The in-vivo efficacy readout used diet-induced-obese C57BL/6 mice maintained on a high-fat diet for 16 weeks, then treated with 5-Amino-1MQ at 20 mg/kg subcutaneously three times daily for 11 days (a total daily exposure of approximately 34 mg/kg/day). Treated animals lost approximately 5.1% body weight from baseline (compared with approximately 1.4% gain in vehicle controls), with epididymal white adipose tissue mass decreased by approximately 35%, adipocyte size reduced by over 30%, adipocyte volume reduced by over 40%, and plasma total cholesterol reduced by approximately 30% — all without changes in food intake. The food-intake-independent mechanism is the same partitioning-altered phenotype that the antisense-knockdown approach reported in the Kraus paper. Intracellular metabolomics in adipocytes confirmed the predicted target-engagement signature: reduced 1-MNA (the NNMT product), elevated NAD+, elevated SAM, and suppressed lipogenesis.
This is the load-bearing primary characterization for the small-molecule pharmacology of 5-Amino-1MQ that the entire 5-Amino-1MQ peptide page and the gray-market biohacker use case rest on. A subsequent paper from the same group extended the model into aged-muscle injury contexts (Neelakantan et al. 2019, Biochem Pharmacol 163:481–492) and a 2022 follow-up combined NNMT inhibition with caloric restriction in DIO mice (Dimet-Wiley et al. Sci Rep 2022).
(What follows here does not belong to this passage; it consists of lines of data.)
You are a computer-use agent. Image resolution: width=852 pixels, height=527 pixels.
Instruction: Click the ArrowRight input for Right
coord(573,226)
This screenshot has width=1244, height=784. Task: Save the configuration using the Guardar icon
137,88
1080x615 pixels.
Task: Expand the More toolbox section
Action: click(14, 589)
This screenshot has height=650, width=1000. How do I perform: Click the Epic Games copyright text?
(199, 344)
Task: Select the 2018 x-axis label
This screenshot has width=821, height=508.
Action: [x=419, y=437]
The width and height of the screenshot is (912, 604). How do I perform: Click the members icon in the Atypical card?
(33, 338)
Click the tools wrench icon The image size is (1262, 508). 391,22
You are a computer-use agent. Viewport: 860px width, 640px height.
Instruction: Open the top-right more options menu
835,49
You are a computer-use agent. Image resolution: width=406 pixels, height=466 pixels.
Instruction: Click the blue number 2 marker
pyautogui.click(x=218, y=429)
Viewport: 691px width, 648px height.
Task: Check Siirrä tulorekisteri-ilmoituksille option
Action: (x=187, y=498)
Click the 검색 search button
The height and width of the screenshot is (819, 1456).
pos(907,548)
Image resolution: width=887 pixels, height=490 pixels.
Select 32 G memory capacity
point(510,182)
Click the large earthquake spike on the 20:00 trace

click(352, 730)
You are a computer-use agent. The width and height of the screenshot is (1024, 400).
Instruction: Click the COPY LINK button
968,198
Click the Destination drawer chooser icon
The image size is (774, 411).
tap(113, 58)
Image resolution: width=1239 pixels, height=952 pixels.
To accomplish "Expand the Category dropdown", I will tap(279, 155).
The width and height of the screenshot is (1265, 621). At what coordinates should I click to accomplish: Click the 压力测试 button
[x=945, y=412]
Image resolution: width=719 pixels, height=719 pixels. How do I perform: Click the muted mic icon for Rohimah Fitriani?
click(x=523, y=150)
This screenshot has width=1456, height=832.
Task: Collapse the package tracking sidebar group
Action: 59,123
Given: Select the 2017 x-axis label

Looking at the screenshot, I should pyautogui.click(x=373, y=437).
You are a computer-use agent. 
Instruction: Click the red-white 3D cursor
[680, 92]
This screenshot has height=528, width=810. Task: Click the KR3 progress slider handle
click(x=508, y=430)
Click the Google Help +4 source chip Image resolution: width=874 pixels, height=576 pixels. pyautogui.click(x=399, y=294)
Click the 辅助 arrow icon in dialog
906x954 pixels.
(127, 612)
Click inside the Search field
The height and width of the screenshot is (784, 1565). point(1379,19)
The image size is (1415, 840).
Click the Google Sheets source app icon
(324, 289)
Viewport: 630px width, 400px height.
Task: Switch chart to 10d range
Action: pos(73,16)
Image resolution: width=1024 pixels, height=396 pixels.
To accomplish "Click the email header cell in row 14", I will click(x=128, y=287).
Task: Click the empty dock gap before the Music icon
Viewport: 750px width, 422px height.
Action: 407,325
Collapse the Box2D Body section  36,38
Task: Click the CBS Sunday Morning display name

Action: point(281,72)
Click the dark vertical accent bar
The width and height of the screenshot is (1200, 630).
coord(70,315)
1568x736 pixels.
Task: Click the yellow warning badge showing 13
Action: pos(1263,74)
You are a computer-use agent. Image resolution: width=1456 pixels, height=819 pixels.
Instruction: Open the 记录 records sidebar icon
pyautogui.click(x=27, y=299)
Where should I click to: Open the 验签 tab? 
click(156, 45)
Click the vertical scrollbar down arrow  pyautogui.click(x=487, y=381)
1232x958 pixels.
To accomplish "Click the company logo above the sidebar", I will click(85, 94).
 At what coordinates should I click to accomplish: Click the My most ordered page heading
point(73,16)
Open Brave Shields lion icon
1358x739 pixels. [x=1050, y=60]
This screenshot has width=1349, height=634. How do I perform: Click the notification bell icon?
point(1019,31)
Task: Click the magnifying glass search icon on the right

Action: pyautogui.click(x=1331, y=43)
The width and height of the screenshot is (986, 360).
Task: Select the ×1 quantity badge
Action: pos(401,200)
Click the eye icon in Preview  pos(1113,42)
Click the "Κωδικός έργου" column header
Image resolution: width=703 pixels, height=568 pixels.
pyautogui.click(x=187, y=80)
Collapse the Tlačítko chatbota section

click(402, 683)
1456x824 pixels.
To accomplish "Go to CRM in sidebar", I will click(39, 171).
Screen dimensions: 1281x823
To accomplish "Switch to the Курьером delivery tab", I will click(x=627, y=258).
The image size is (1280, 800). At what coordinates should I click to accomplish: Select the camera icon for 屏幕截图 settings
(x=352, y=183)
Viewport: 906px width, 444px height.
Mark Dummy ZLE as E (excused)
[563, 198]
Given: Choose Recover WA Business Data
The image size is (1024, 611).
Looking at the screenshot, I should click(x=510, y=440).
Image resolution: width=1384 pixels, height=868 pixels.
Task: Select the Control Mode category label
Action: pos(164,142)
The paper is preclinical and rodent-only — no human data. The 11-day treatment duration is short relative to the chronic-exposure context that biohacker oral use describes; chronic-toxicology data at multi-month timescales relevant to practitioner use have not been published. The administration route in the efficacy study was subcutaneous rather than oral, and although the paper characterized membrane permeability, an in-vivo oral pharmacokinetic comparison at the doses producing the efficacy readout has not been published — the gray-market use of oral 5-Amino-1MQ in humans rests on the assumption that the molecule's small size and lipophilicity translate to oral bioavailability, not on a characterized oral AUC and Cmax. The sample size was modest (n=9 per group per the paper's primary analysis), adequate for the mouse-level effect-size estimation but small for any precision claim. The mouse model is diet-induced obesity in C57BL/6 — the conventional rodent obesity model with the conventional translational caveats. The SAM-elevation finding mirrors the Kraus 2014 phenotype and carries the same chronic-exposure-uncharacterized methylation-cycle question: sustained elevation of cellular SAM could in principle perturb DNA methylation maintenance and histone-methylation patterns over long timescales, and no published study of any NNMT inhibitor has characterized this potential consequence at multi-month exposure. The cation-versus-iodide-salt molecular-weight distinction (cation ~159 Da, iodide salt ~286 Da) introduces a dose-labeling source of variance for gray-market supply that the original pharmacology paper used the cation-equivalent doses for. Sponsorship and conflicts disclosed in the paper. The translational gap between this mouse pharmacology and the /peptides/5-amino-1mq practitioner-use context is the central caveat the broader peptide-page assembly treats.